• [YOUR GOAL] If a record holds a picture, drop the picture and return the rest of the record word for word.

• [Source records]
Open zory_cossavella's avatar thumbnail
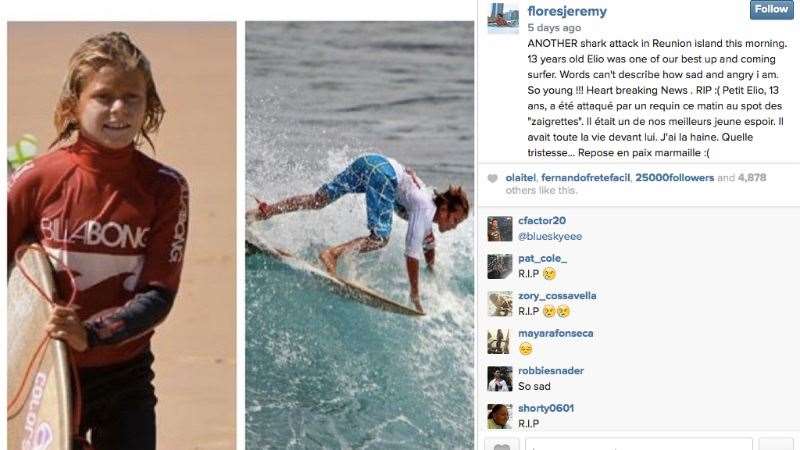The image size is (800, 450). (x=499, y=304)
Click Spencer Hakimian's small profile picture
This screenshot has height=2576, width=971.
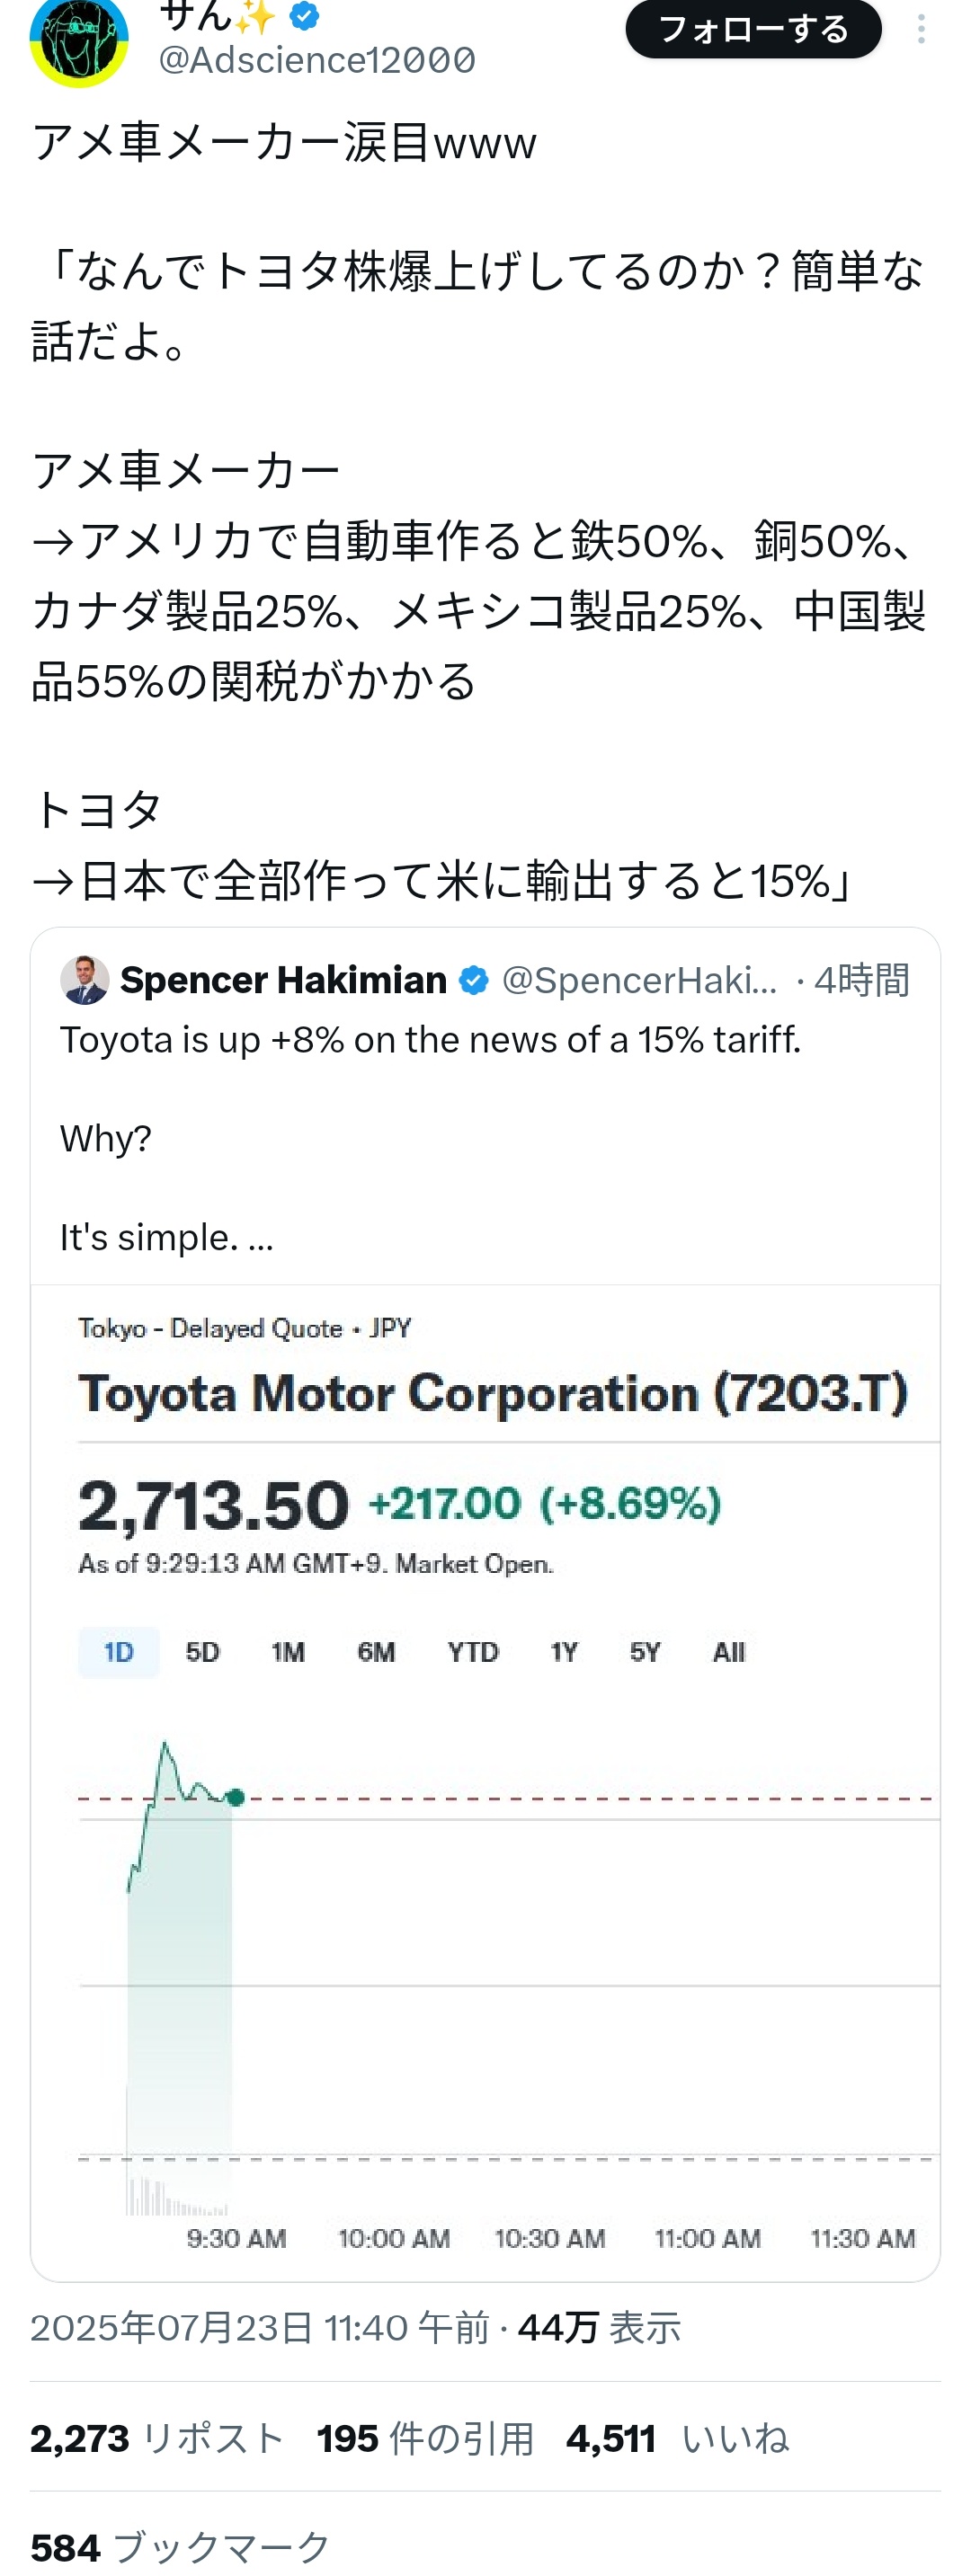84,980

• [SOLUTION]
Open zory_cossavella's avatar thumbnail
The image size is (800, 450). (x=499, y=304)
Click Spencer Hakimian's small profile picture
This screenshot has height=2576, width=971.
84,980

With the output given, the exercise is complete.